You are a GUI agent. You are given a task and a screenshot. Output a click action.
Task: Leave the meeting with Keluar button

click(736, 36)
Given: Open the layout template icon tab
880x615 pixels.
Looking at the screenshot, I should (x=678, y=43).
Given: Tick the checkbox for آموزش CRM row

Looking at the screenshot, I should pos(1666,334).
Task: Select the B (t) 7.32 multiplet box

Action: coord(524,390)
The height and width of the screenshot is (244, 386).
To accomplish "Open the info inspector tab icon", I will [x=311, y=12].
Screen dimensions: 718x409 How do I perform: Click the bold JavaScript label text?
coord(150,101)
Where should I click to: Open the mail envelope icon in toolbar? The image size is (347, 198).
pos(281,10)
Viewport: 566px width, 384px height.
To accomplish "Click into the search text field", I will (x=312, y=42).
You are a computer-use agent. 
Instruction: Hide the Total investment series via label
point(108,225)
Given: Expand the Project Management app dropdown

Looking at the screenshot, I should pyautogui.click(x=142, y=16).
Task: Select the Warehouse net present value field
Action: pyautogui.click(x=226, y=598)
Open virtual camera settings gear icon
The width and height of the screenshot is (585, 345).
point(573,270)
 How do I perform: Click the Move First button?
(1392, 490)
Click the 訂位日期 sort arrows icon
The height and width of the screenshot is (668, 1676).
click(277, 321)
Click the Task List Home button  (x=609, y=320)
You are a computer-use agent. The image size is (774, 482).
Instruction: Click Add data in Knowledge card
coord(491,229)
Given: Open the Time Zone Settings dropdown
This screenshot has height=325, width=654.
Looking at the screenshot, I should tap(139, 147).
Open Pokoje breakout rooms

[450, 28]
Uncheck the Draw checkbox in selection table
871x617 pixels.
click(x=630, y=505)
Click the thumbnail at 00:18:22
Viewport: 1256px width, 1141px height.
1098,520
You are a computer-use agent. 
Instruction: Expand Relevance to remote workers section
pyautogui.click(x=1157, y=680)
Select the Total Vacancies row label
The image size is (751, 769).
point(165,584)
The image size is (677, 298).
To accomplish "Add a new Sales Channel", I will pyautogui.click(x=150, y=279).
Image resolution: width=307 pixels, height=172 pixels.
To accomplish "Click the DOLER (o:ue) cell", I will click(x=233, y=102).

Goal of the exercise:
Show each line in the rows above that contains the word "perform", copied in full.

Expected answer:
Screen dimensions: 718x409 How do I perform: Click the bold JavaScript label text?
 How do I perform: Click the Move First button?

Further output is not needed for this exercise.